Since the outdoor sports instincts of most Bostonians drive them north, often overlooked is Massachusetts' own excellent fishing in the Berkshires. The best moving water is the Deerfield River that courses out of Vermont, through Florida and Charlemont. Controlled by the flow at Fife Brook Dam, the upper river is catch-and-release fly-fishing only; wild brown and brook trout are among the stocked fish. Several boulder-strewn riffles appear along its length, and the river is easily accessible from River Road that splits off Route 2 (Mohawk Trail) at Greenfield and winds into Vermont at Monroe. Parking is good. Below the Fife Brook section, bait fishing is also allowed, and most natives use nightcrawlers.

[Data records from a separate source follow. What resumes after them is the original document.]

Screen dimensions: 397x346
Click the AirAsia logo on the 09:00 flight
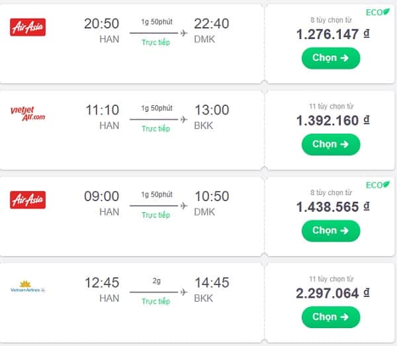point(28,199)
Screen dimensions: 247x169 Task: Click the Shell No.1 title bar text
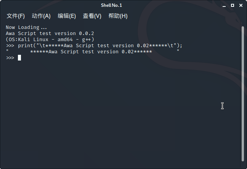[x=111, y=5]
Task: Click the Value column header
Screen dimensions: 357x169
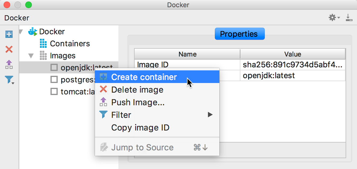Action: point(293,54)
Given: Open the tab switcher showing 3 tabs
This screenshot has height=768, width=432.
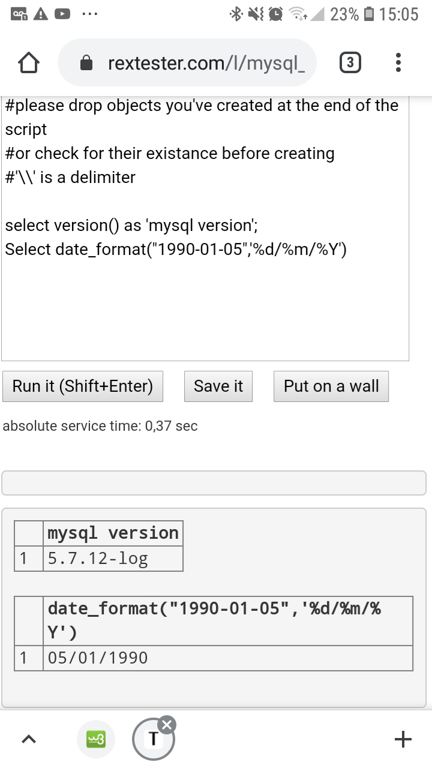Looking at the screenshot, I should [x=350, y=63].
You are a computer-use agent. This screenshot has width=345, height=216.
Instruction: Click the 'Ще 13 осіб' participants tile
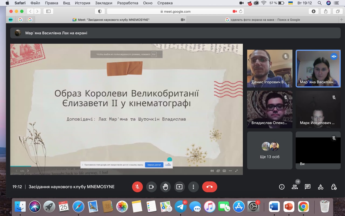click(270, 150)
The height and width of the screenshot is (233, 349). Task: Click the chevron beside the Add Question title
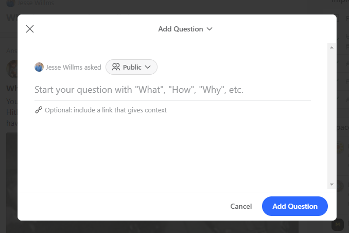210,29
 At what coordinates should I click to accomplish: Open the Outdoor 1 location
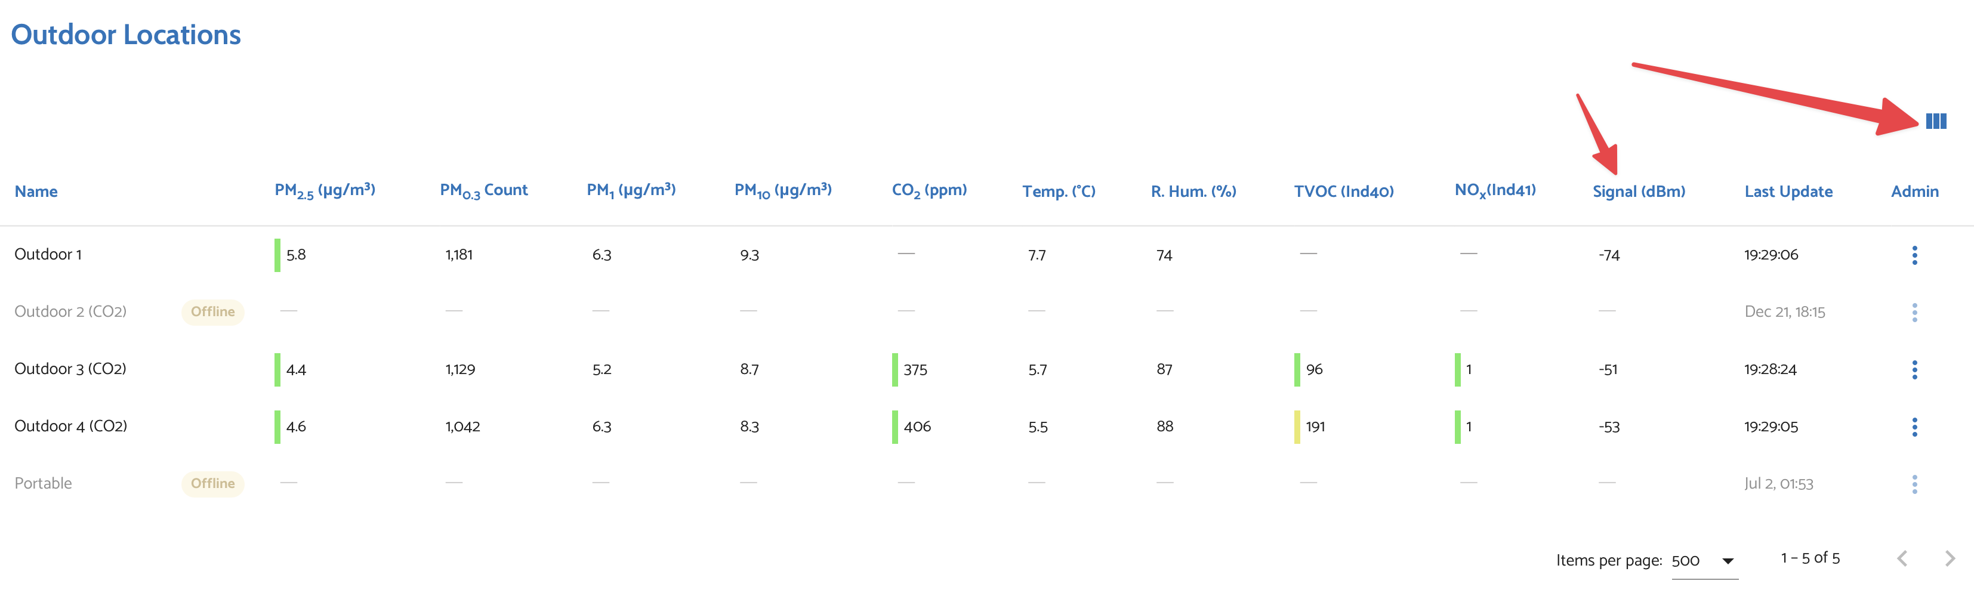click(x=48, y=254)
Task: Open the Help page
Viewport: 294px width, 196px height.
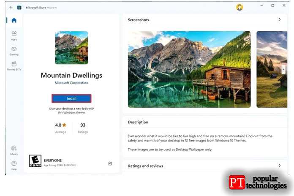Action: click(14, 166)

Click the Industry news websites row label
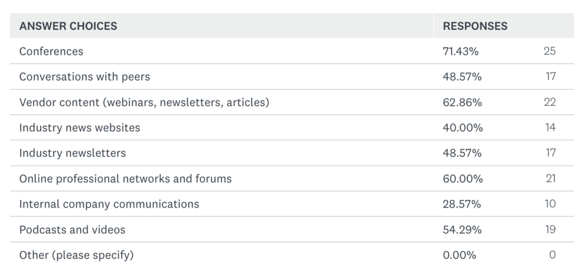(x=79, y=128)
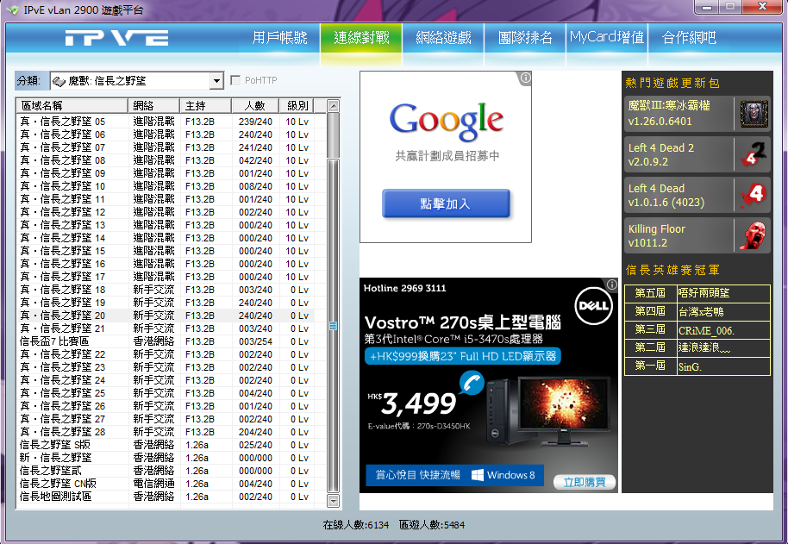
Task: Click the 立即購買 button in Dell ad
Action: coord(584,482)
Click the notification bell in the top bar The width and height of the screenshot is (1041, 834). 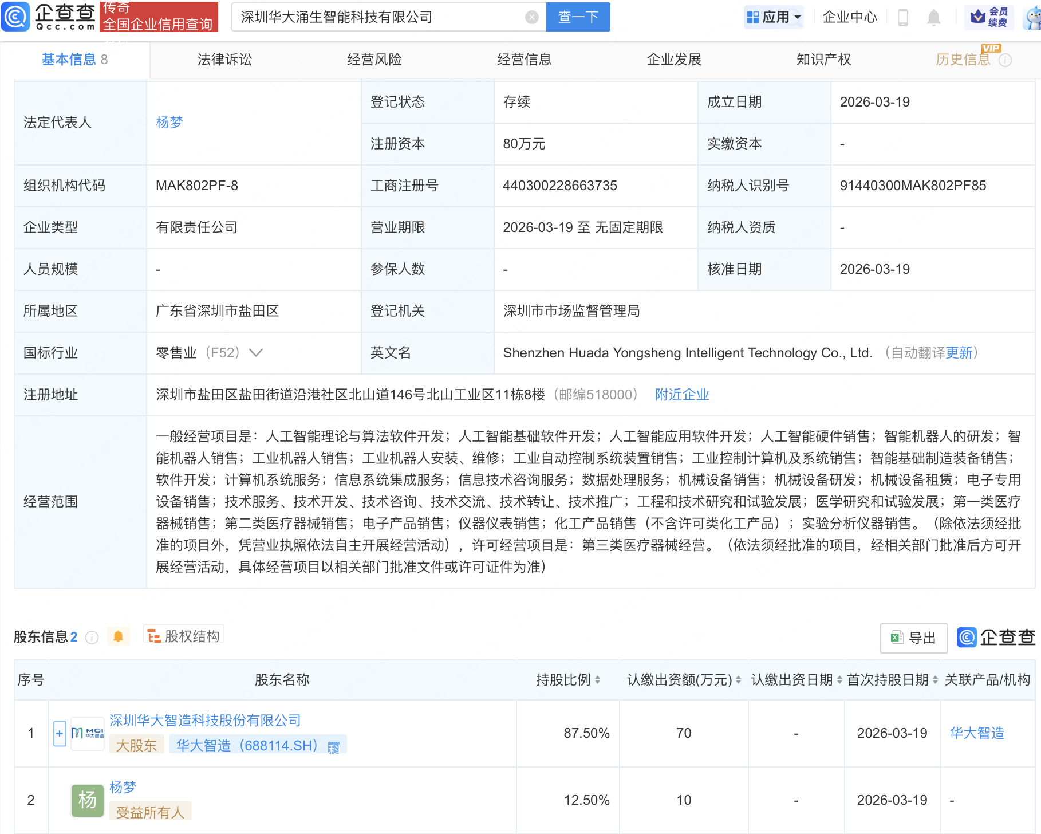point(933,17)
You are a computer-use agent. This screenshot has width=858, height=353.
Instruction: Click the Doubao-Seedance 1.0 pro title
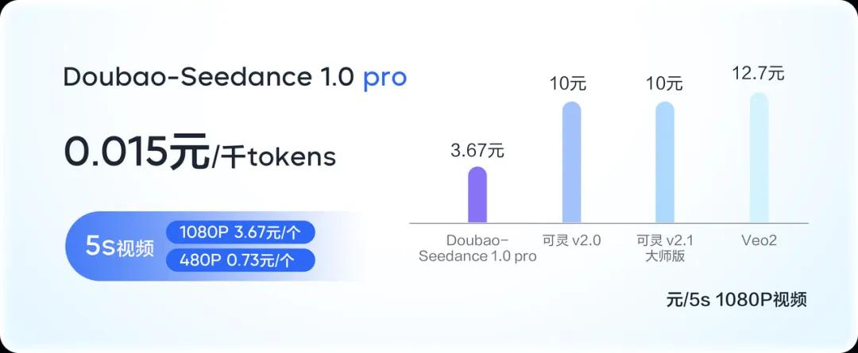pyautogui.click(x=235, y=78)
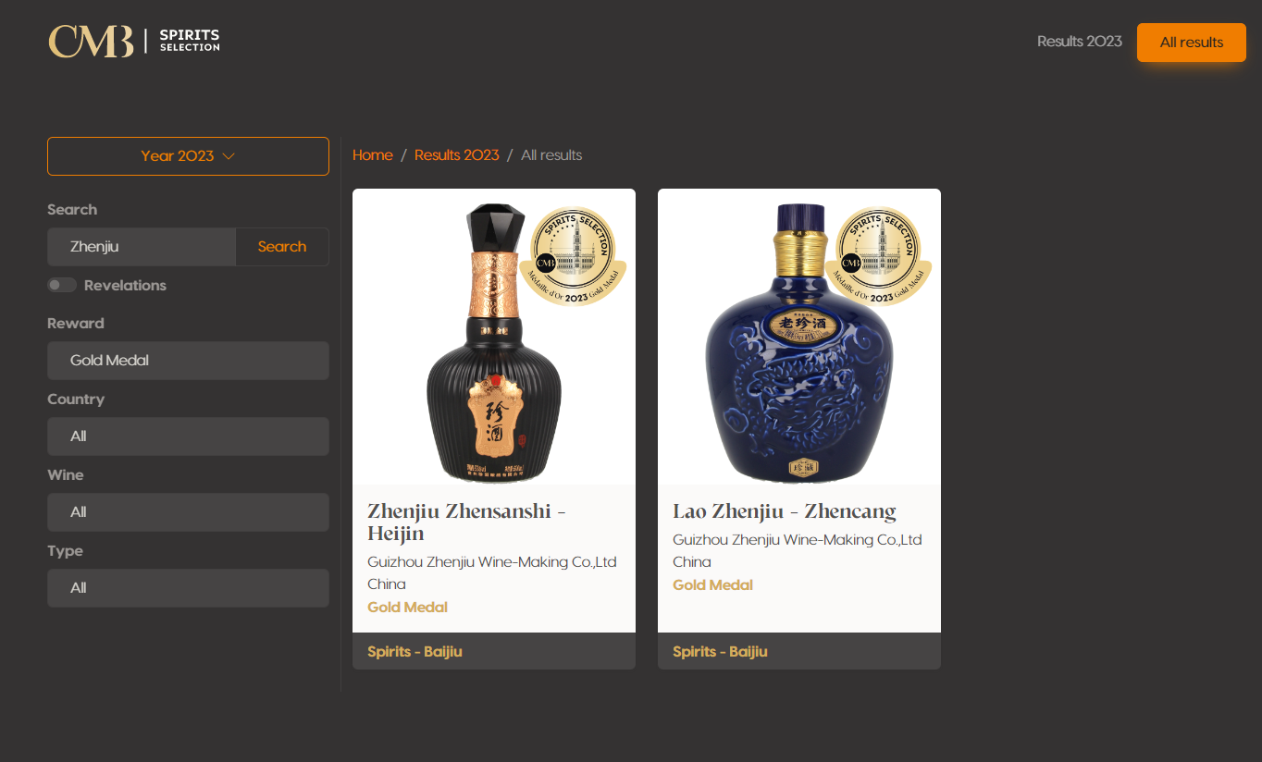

To the southeast lies the state's most exciting flatwater, the 40-square-mile Quabbin Reservoir, which provides drinking water for 2 1/2 million people, including Bostonians. It is also home to 27 species of freshwater fish and has the best flatwater fishing in the state, including landlocked salmon, lake trout, and all manner of cold- and warm-water species, with the warm-water fish found in shallower bays and near shore. Every day but Tuesdays and Wednesdays, mid-April to Oct. 15, anglers may rent boats ($30 daily) from one of three state-run liveries, or may bring their own boats (limit 20 horsepower for 2-stroke engines; 25 horsepower for 4-stroke). Several gates from the surrounding roads provide access to the Quabbin, but the three with boat rentals are Gate 8 (Pelham on Route 202), Gate 43 (Hardwick, Route 32A), and Gate 31 (New Salem, Route 122).

Anglers should stop at the MassWildlife Field Headquarters at the Quabbin for copies of the regulations, and keep in mind that squalls descend quickly on this open water, and so boats should be well equipped. While out on the vast expanse of pristine waterway, anglers will likely encounter swimming loons with their haunting cries and bald eagles hunting overhead. For fly specialists, the outlet of Quabbin at Windsor Dam into the top of the Swift River is a chance to hook up with salmon or trout of trophy size, and, in fall, even a run of Atlantics.

The two main approaches to the Quabbin are Route 2 to Route 202 to New Salem at the north end, or the Massachusetts Turnpike to Route 9 at Ware to reach Quabbin Park and the ranger station at the south end. Here, parking is ample and a 12-story observation tower is open during the day, looking out at the boundless reservoir.